>It still seems that outdated reads will be *more* outdated with async mode.
>Also, is there a guarantee that a near-cache update will happen at all, if
>you introduce the async mode?

We have the same guarantees for continuous queries - updates are sent to
listener and no ack is required on grid level protocol (communication
guaranteed delivery is used). If near node receives messages and process
them, then the update should happen, if it does not receive messages it
should be thrown out of topology as message queue to it grows (slow client
limit)

I do not want to operate "more outdated" or "less outdated" definitions. To
me both of them are pretty much the same :) Want up to date reads - read
from primary or in TX, all other options may be "outdated".

> Is this going to be the default flag?

Well, I don't want to take decision at the moment, but having DHT_SYNC
seems very good option to me. PRIMARY_SYNC may stay default. All I want is
to have opportunity to update near readers in async way.

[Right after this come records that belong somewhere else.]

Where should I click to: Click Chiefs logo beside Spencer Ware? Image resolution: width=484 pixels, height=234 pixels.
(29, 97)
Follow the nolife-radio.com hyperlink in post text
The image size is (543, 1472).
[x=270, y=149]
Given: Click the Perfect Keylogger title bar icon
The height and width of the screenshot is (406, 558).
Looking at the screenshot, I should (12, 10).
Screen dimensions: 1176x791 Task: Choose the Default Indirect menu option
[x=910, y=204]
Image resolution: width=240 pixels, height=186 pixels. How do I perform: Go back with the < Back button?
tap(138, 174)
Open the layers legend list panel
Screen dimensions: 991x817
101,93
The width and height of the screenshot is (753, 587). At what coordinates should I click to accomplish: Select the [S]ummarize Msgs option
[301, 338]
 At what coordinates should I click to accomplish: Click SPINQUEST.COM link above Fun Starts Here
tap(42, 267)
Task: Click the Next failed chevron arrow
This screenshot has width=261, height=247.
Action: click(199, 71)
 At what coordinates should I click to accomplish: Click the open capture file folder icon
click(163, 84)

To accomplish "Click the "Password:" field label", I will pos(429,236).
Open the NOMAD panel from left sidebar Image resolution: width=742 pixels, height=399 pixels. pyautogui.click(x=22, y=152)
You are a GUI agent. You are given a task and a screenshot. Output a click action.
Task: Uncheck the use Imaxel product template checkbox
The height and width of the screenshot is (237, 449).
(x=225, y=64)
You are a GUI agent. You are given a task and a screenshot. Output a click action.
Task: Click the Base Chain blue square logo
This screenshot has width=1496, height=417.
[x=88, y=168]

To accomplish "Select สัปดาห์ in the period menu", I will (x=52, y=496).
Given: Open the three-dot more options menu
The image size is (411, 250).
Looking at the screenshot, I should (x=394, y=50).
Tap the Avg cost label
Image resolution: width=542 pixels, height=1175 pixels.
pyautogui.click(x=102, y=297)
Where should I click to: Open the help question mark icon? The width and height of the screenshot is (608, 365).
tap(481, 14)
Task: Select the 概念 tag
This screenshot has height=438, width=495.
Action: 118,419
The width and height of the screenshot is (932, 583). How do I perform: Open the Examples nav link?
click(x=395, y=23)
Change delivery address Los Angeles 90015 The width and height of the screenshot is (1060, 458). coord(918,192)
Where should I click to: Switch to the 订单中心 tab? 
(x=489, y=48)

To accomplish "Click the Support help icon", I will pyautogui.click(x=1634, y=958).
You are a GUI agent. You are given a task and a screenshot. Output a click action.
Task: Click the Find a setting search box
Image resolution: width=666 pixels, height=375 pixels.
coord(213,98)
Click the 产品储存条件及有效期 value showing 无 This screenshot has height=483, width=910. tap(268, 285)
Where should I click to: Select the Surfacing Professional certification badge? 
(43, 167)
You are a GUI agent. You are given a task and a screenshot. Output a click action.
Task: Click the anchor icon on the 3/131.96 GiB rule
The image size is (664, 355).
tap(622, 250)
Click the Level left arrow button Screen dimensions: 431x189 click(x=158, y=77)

>Are you really suggesting that TX is committed without a guarantee that
>near cache update happened?

Do not see any issue here. You can ensure consistency and reread the value
in TX. Or you can enforce this by choosing FULL_SYNC for this update.

Btw, is there any way to override configured writeSync mode? Seems pretty
nice to have IgniteCache.withWriteSynchronizationMode(Mode m)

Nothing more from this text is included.